*** Opening of DATA TO USE ***

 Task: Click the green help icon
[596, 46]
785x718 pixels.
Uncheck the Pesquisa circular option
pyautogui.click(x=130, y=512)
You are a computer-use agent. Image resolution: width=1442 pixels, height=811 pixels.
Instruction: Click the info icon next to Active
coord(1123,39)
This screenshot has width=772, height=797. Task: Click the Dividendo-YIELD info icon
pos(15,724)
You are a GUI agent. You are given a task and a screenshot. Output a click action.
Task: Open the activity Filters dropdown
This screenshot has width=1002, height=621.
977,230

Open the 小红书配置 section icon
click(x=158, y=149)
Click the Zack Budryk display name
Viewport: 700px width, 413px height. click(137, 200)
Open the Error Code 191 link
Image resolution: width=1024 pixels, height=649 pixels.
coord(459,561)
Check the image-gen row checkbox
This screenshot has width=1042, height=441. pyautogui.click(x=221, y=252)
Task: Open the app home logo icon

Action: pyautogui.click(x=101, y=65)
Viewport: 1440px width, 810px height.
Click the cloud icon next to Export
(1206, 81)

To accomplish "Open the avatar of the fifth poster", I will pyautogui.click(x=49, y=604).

*** Close of DATA TO USE ***

*TASK OBJECTIVE*
The records above are to be restated word for word, in full.

*EXERCISE SOLUTION*
 Task: Click the green help icon
[596, 46]
785x718 pixels.
Uncheck the Pesquisa circular option
pyautogui.click(x=130, y=512)
You are a computer-use agent. Image resolution: width=1442 pixels, height=811 pixels.
Instruction: Click the info icon next to Active
coord(1123,39)
This screenshot has width=772, height=797. Task: Click the Dividendo-YIELD info icon
pos(15,724)
You are a GUI agent. You are given a task and a screenshot. Output a click action.
Task: Open the activity Filters dropdown
This screenshot has width=1002, height=621.
977,230

Open the 小红书配置 section icon
click(x=158, y=149)
Click the Zack Budryk display name
Viewport: 700px width, 413px height. click(137, 200)
Open the Error Code 191 link
Image resolution: width=1024 pixels, height=649 pixels.
coord(459,561)
Check the image-gen row checkbox
This screenshot has width=1042, height=441. pyautogui.click(x=221, y=252)
Task: Open the app home logo icon

Action: pyautogui.click(x=101, y=65)
Viewport: 1440px width, 810px height.
Click the cloud icon next to Export
(1206, 81)

To accomplish "Open the avatar of the fifth poster", I will pyautogui.click(x=49, y=604).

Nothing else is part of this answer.